Just because something you stole doesn't actually exist doesn't mean you won't go to jail all the same.

Your granddad might not be able to understand it, but digital accounts, items, gold and whatever else you can think of often carry with them an actual, real-life value. In fact, if you were hanging in the right circles, you may have known a number of gold farmers or people who leveled up characters on World of Warcraft and sold them at a real premium. There was a time when that was enough to sustain a living, in a way.

And while those times may have gone for the most part in the western world, in places like Korea and China there's still a lot of money to be made in the not-really-there World of Warcraft.

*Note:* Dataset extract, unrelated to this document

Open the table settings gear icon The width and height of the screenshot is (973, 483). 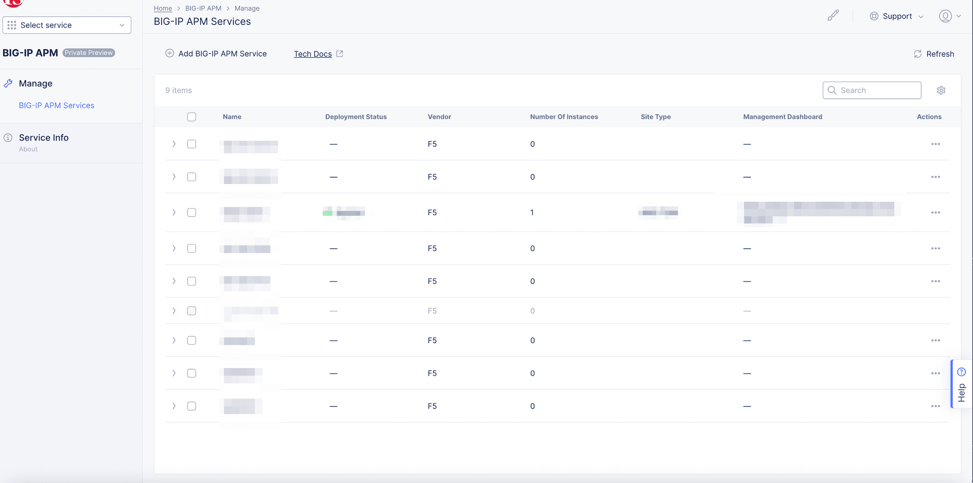941,90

But not everyone makes their money online the honest way. In the case of one Chinese gang, there was an opportunity to do it the lazy and, it turns out, illegal way. On the black market, they bought the login info for a number of other peoples' accounts, took all their gold and items, and then sold it online.

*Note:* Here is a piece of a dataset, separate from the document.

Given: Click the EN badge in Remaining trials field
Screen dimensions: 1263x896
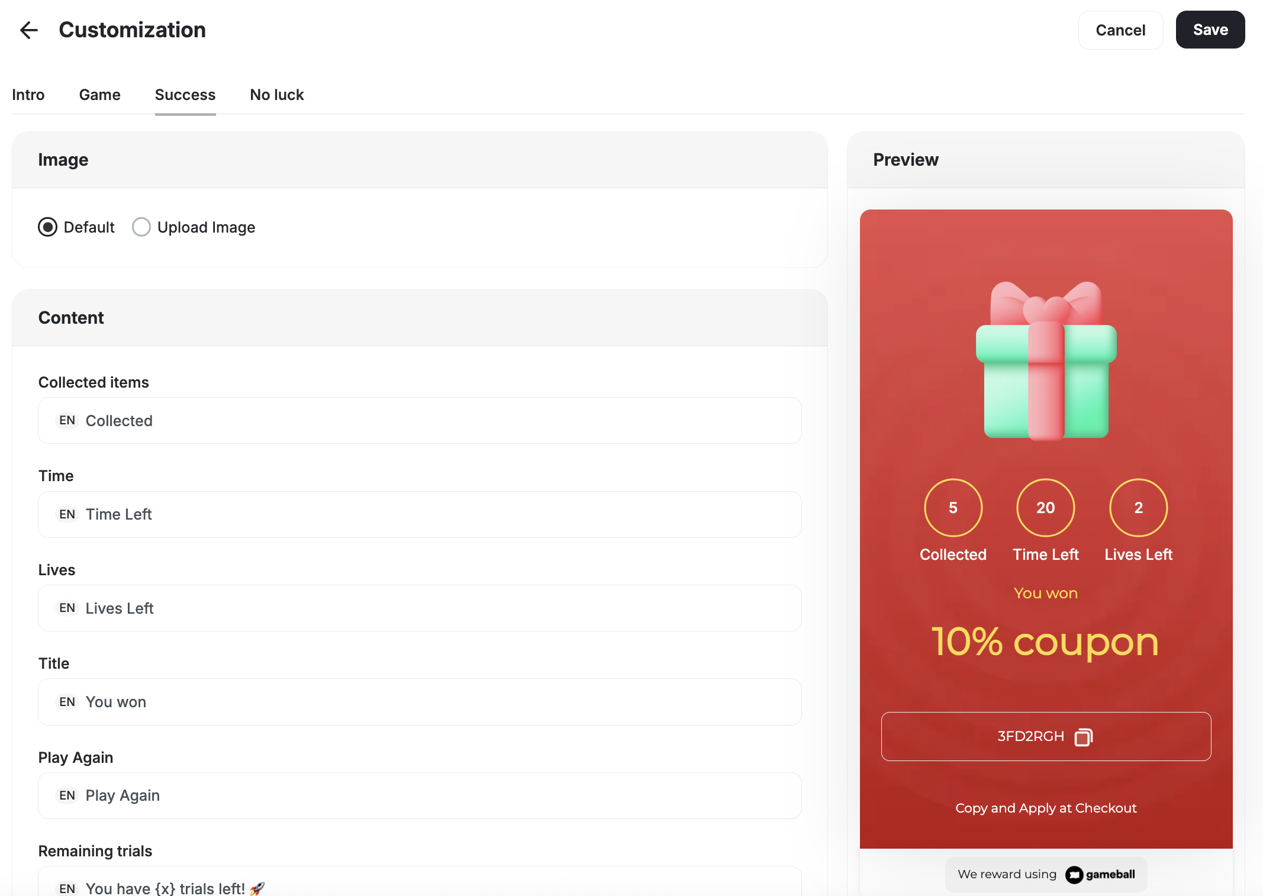Looking at the screenshot, I should (x=67, y=888).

Sound like a waste of time? Well, it wouldn't have been if they'd gotten away with it. The effort had garnered them $10,800. That's a lot of money to make for stealing a few gamers' WoW accounts. And this isn't exactly a new problem. Upwards of 700,000 gamers are victimized daily in what has become a multibillion-dollar industry.

In this case, though, things didn't quite pan out for the thieves in question. After a lengthy trial at the Songyang county court, the leader of the gang, Chen, is facing two years in jail and $8,000 in fines. His accomplice, Zhan, as well as the other eight gang members, will also face sentencing and fines.

So, basically, if you want to sell off in-game items, you should do it the (apparently) old-fashioned way and gold farm and raid yourself.